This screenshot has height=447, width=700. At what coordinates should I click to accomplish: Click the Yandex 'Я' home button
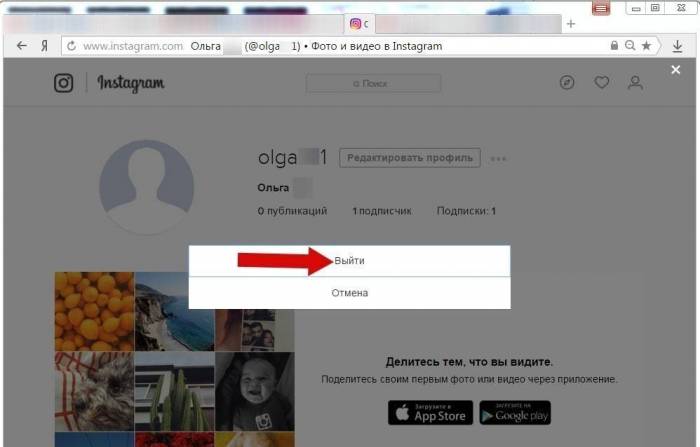45,46
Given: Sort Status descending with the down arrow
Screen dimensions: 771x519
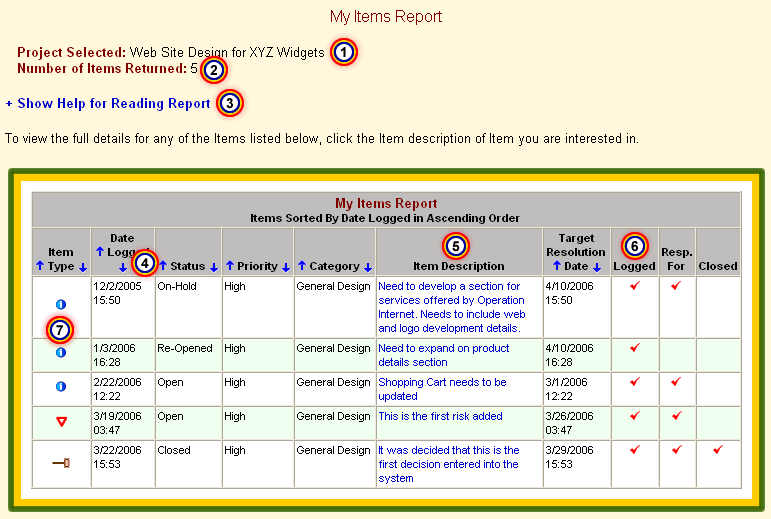Looking at the screenshot, I should 213,266.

EXERCISE OBJECTIVE. Write out exactly the lines from the one containing "Given: Sort Status" through the last line of the records above, both ends included, and leave out any pictures.

SOLUTION.
Given: Sort Status descending with the down arrow
Screen dimensions: 771x519
Looking at the screenshot, I should 213,266.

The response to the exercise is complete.